In Libya, the act of repelling the attack on Benghazi by Qadaffi forces did not secure their long term future.  There could easily have been a second attempt at attacking Benghazi.  In this hypothetical scenario, Qadaffi might have been less vocal and more careful about his intention to attack the city making it more difficult to intervene successfully.  As such, the intervention had a dilemma.  The mandate lacked an effective ‘end-state’ solution.  To retreat would risk the failure of the initial mandate (protect civilians) but to stay-on and defeat Qadaffi (which is effectively what occurred) would violate the terms of the mandate which did not authorise ‘regime change’.

Could the way the UNSC dealt with the Iran Deal provide a way forward?

A simple scenario would have included a provision in Resolution 1973 which provided a timetable towards the termination of the authorisation to use force if there was a complaint from a P5 member that the relevant powers (in this case UK and France) were violating, or stretching out their mandate.  This might be the case if a P5 member thought that the mission was turning too far towards regime change.
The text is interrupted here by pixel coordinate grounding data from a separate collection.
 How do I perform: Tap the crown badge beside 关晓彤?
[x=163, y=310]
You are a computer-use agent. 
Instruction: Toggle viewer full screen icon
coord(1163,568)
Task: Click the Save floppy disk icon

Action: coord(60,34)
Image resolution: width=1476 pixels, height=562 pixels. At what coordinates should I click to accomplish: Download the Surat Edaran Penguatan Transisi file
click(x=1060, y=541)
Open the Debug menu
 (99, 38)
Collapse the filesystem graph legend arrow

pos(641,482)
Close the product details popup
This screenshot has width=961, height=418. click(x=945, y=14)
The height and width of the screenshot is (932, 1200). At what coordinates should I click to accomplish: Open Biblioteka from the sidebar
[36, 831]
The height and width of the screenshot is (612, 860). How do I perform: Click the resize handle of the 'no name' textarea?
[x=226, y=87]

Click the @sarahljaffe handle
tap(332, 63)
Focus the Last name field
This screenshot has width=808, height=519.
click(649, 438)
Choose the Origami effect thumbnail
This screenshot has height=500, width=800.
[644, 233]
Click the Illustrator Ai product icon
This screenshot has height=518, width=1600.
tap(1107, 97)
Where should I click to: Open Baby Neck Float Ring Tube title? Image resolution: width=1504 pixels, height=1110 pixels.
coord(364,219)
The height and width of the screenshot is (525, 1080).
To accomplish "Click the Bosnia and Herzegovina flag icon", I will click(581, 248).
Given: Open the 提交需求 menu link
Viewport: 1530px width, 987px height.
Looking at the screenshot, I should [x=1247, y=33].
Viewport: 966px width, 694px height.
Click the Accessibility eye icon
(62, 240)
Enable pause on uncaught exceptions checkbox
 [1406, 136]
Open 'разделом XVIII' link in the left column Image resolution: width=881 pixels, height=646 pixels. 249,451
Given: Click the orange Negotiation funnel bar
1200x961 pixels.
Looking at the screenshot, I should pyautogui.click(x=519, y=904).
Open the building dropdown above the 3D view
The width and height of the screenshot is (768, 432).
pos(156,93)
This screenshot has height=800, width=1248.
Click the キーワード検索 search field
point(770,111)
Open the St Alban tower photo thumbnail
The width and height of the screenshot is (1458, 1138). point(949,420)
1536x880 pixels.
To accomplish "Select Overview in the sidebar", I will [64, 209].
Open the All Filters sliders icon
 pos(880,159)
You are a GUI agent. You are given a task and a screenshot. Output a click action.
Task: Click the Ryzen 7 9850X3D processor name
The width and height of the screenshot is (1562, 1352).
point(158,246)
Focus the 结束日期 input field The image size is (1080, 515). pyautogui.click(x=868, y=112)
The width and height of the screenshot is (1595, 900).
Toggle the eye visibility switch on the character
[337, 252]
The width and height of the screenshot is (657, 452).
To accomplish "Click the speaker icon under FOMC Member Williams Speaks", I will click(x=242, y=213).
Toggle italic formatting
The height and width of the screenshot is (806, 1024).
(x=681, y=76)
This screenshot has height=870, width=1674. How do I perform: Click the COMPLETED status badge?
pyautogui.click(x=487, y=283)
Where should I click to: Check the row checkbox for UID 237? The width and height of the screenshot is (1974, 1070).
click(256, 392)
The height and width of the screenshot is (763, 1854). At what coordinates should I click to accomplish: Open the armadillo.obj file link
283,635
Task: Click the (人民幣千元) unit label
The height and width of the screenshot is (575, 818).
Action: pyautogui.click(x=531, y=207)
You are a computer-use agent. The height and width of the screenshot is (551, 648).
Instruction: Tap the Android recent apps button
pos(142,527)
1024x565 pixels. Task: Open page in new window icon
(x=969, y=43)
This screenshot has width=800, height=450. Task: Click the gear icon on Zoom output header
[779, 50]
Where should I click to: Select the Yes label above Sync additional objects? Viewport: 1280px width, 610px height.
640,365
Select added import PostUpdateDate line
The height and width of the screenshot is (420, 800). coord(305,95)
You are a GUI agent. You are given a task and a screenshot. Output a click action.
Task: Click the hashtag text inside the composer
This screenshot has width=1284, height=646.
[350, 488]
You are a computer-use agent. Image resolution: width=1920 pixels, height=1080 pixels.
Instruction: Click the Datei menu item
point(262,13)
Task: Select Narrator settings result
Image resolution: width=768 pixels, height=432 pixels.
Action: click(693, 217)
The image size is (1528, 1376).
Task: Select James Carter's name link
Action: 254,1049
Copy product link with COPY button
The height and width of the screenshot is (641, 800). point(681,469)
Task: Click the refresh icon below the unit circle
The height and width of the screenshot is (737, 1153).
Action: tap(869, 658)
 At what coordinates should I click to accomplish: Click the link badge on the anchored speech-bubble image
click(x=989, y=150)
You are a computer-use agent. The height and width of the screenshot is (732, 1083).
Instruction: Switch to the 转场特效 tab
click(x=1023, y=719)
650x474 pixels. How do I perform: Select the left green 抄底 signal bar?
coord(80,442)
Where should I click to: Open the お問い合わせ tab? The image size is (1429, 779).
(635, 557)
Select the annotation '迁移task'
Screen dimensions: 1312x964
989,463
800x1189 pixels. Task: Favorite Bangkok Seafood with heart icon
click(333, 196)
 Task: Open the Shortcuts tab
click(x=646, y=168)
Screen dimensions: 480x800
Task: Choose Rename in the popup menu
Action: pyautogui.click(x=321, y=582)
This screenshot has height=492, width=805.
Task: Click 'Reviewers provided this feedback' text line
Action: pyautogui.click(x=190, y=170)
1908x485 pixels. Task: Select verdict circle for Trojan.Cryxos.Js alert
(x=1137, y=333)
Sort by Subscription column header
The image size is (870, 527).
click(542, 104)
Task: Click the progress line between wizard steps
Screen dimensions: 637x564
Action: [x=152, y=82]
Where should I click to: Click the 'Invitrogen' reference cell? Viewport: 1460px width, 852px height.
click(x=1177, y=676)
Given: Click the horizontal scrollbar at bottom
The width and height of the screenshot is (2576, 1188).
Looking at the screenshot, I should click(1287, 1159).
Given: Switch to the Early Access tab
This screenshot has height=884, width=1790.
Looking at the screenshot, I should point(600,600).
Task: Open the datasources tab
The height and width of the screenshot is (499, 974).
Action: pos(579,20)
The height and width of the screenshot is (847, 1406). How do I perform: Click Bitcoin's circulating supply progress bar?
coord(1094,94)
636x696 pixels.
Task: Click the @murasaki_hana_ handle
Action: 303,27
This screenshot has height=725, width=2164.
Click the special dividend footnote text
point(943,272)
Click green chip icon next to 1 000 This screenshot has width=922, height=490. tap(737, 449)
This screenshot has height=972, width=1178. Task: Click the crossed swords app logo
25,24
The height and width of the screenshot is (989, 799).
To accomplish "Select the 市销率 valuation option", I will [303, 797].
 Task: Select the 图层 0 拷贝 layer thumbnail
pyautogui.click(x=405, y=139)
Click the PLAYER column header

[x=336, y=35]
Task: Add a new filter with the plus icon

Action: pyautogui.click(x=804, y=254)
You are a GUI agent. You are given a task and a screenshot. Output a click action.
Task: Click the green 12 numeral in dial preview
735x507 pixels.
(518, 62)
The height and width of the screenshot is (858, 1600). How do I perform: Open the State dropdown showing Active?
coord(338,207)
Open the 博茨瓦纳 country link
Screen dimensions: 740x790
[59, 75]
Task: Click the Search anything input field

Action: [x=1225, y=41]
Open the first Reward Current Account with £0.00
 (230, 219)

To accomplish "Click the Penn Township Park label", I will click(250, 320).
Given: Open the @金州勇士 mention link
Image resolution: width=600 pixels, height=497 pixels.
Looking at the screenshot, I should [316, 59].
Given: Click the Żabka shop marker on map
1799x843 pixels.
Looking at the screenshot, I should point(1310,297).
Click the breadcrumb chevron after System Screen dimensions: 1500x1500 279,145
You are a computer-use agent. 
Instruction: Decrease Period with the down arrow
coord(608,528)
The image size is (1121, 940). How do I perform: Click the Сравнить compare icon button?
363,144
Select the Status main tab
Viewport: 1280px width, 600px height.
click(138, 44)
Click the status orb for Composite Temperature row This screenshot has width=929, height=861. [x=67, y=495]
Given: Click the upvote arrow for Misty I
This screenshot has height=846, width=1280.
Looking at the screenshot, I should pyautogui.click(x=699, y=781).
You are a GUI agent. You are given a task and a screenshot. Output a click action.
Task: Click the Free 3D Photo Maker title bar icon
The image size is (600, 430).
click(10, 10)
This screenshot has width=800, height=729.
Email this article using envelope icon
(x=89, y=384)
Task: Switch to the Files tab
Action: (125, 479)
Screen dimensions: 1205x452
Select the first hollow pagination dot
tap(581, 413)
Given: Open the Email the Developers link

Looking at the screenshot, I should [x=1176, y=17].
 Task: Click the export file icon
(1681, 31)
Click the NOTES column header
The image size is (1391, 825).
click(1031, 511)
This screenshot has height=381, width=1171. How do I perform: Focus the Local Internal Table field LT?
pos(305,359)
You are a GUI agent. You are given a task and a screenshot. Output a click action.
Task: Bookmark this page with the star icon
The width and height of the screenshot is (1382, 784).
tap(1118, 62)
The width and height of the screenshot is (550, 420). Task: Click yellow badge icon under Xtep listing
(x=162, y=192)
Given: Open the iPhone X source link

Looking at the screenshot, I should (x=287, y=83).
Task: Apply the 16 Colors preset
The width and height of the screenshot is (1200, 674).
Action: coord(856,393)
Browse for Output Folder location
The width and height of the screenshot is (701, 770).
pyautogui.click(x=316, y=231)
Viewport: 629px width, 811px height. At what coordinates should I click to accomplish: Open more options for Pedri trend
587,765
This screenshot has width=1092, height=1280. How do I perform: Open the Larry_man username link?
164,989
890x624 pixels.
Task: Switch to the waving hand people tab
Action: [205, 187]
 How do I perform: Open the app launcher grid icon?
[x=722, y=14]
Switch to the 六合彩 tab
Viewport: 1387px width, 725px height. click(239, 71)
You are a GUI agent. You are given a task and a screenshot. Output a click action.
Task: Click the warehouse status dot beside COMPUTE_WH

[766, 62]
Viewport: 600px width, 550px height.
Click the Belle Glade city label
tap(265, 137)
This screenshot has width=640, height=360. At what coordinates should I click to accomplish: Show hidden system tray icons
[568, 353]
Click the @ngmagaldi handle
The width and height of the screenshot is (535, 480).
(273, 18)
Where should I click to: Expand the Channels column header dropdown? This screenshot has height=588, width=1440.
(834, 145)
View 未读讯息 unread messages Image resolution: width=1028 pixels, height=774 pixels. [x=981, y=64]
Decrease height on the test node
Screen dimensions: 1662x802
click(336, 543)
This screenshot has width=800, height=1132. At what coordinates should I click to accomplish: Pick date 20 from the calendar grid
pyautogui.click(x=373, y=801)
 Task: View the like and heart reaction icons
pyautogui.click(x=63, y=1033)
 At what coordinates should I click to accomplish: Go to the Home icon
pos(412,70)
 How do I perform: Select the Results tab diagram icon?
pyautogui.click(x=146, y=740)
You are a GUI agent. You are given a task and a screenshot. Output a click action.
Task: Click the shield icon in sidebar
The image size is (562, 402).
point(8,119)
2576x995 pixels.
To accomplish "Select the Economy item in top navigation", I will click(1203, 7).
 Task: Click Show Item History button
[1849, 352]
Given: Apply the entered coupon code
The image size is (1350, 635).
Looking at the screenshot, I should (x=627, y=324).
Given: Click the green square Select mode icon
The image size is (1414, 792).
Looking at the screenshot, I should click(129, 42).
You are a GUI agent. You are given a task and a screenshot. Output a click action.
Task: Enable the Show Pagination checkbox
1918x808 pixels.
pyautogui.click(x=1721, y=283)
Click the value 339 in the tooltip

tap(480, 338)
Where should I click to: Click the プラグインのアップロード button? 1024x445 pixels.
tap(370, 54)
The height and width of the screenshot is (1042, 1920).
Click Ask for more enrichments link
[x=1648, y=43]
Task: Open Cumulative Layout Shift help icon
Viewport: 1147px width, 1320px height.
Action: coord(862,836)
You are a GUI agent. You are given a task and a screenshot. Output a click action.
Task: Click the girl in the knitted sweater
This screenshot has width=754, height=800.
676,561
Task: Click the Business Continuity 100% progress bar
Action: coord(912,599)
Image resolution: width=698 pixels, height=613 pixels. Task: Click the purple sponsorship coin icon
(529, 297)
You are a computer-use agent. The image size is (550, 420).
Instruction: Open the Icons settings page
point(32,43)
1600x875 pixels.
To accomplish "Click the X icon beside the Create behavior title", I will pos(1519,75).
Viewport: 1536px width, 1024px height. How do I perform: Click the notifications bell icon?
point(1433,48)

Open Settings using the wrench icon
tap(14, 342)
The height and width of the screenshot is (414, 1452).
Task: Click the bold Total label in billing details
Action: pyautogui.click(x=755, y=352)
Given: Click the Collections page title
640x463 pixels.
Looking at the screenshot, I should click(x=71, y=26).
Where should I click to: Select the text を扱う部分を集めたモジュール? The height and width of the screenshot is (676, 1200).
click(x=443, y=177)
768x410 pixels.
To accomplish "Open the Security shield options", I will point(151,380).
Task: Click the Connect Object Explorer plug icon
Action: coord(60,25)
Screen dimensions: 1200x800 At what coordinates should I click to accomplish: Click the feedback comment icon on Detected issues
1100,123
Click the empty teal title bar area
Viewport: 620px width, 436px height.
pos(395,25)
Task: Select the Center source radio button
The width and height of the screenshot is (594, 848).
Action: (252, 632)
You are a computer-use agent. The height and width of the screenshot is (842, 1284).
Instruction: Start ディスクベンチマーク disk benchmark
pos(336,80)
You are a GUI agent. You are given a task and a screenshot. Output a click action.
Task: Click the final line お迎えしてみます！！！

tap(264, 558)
A more extreme example, but perhaps consistent with the responsibility to protect might have set out the following compromise:

  • the UNSC could have passed a resolution which authorised a “protective occupation” (to be carried out by French and UK forces, perhaps) which would defend Benghazi.
  • the UNSC could have demanded that France, UK and a Special Representative of the UN Secretary-General to initiate peace talks between the rebels and the Qadaffi regime.
  • The Arab League, the African Union and other interested parties such as the World Bank could have participated in peace talks.
  • The UNSC would have amended the UNSMIL mandate and strengthened it.
  • The presence of French and UK military on Libyan soil, backed up by a UNSC resolution might have induced Qadaffi to the negotiating table.
  • Crucially, a ‘snapback’ provision, could have been included which initiated the termination of this resolution in the event that one or two members of the UNSC complained about any aspect of the implementation of its terms.
  • This would provide a time limit, a sort of countdown to termination, which provides time for the resolution of the particular problem- whether its about the occupation, sanctions, asset freezes, the peace negotiations, etc.

This is slightly different to the Iran Deal in that it is ‘snapping-back’ to the authorisation of a military occupation rather than ‘snapping back’ to a sanctions regime.

In the end, the potential for abuse remains but it might provide a way out of the initial deadlock and towards a more active dealing with situations which require an intervention but which also demonstrate a range of opinions over the ‘end-state’ problem.

Whether ‘snap-back’ provisions could be useful in agreeing resolutions which take steps to end the war in Syria might also be interesting avenue to consider.